#### Directive
Rewrite the lines of the listing from the one holding "Where should I" through the one holding "coord(442,165)", inclusive, replacing "eye icon" with "visibility icon" and leaving everything else as it is. Omit the pictures from your answer.

--- Begin ---

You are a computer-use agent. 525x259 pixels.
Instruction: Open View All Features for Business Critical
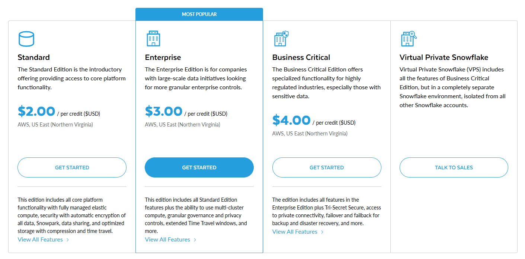(295, 232)
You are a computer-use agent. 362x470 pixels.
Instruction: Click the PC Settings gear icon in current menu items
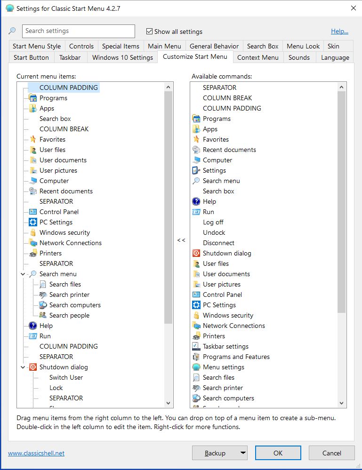click(33, 222)
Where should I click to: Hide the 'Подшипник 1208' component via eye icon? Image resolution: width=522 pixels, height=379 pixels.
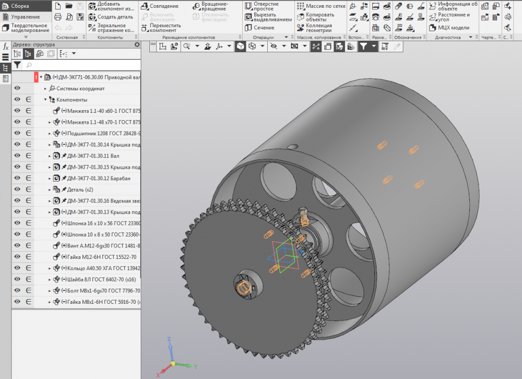pyautogui.click(x=17, y=133)

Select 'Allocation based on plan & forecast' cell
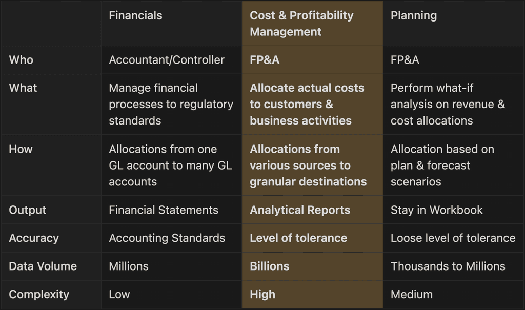coord(442,165)
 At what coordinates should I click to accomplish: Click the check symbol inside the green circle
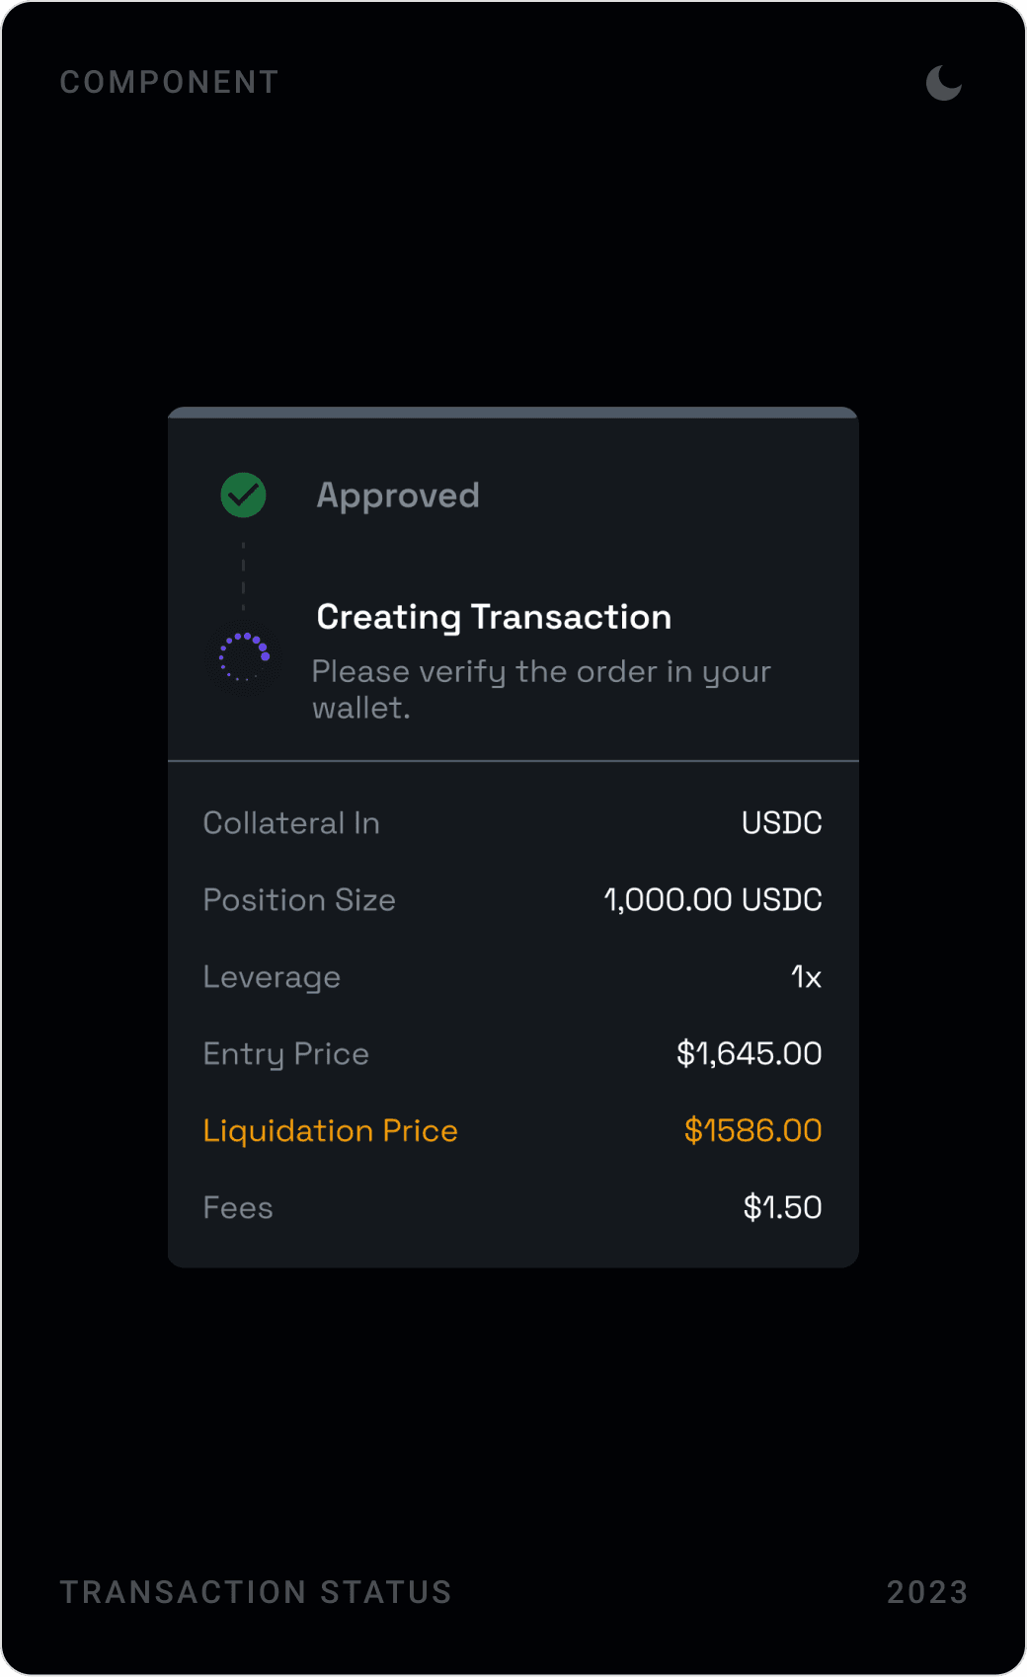(x=242, y=495)
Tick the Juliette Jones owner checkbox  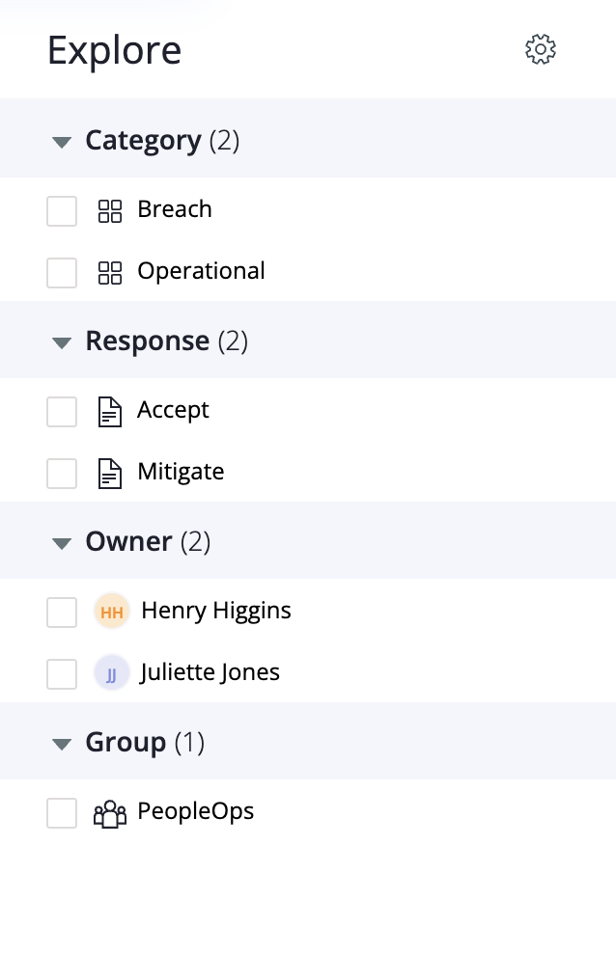pyautogui.click(x=62, y=673)
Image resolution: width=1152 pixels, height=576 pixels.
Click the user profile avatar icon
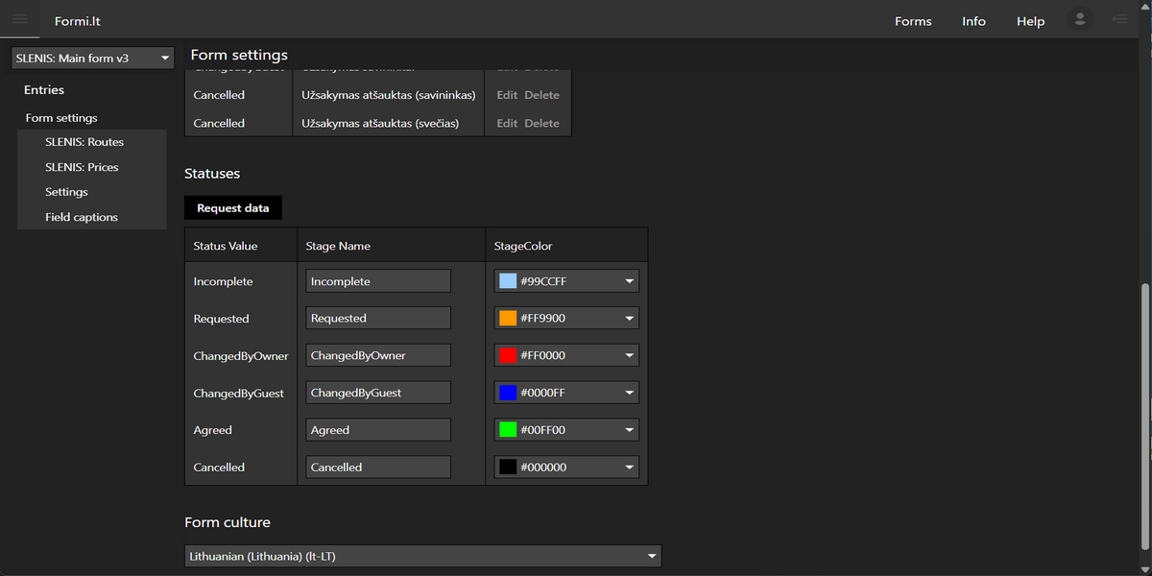[1080, 19]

--- End ---

#### Response to the exercise
Where should I click to: Hide the 'Подшипник 1208' component via visibility icon? Image resolution: width=522 pixels, height=379 pixels.
pyautogui.click(x=17, y=133)

Select 'Allocation based on plan & forecast' cell
coord(442,165)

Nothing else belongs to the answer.